*** Opening of Records provided ***

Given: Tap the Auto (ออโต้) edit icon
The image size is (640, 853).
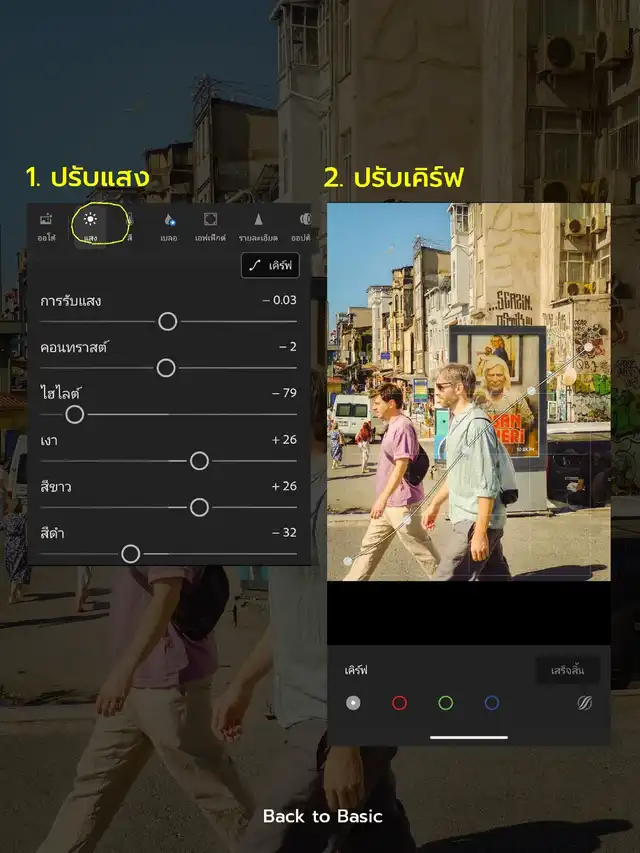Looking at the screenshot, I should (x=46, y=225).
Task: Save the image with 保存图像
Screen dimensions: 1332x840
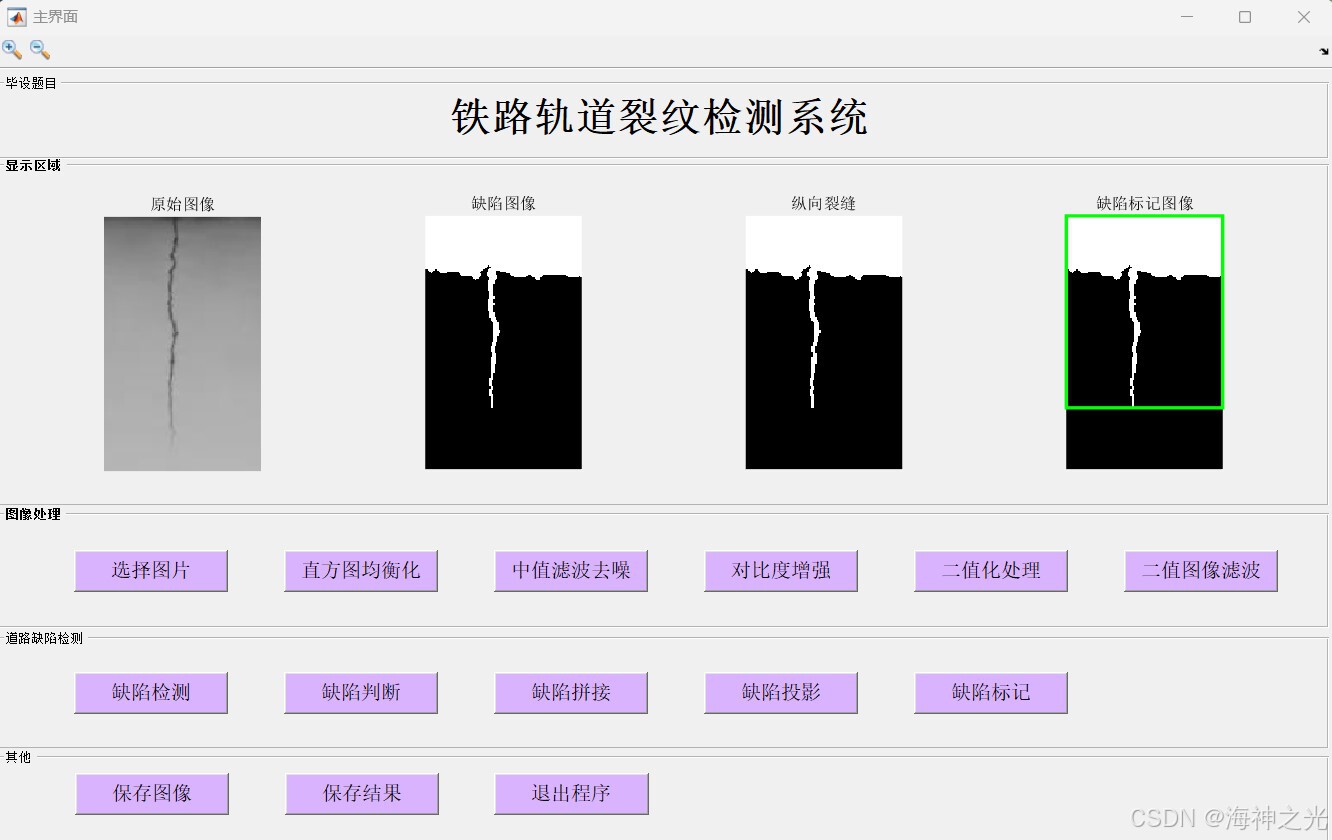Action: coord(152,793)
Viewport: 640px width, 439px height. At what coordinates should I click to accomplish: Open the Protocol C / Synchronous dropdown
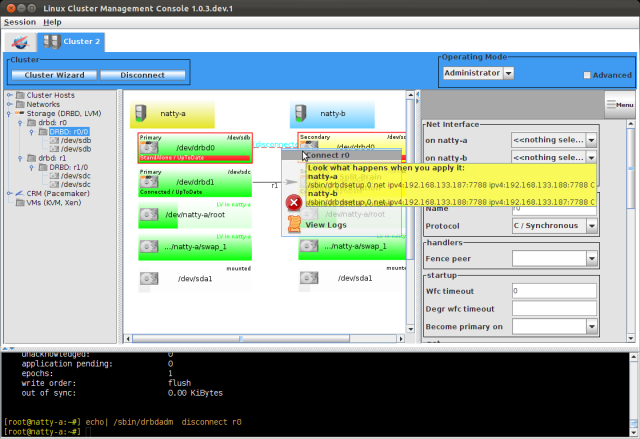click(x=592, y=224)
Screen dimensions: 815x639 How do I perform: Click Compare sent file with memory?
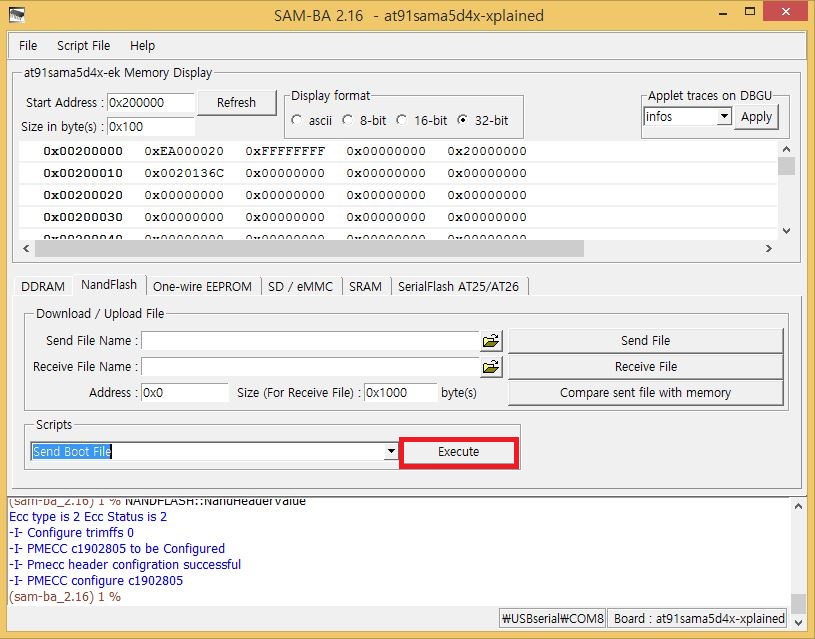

*** Close of Records provided ***

**Exercise:** Retype all entries exactly; omit pictures.

**Answer section:**
Given: Tap the Auto (ออโต้) edit icon
The image size is (640, 853).
Looking at the screenshot, I should (x=46, y=225).
Task: Save the image with 保存图像
Screen dimensions: 1332x840
Action: coord(152,793)
Viewport: 640px width, 439px height. At what coordinates should I click to accomplish: Open the Protocol C / Synchronous dropdown
click(x=592, y=224)
Screen dimensions: 815x639 How do I perform: Click Compare sent file with memory?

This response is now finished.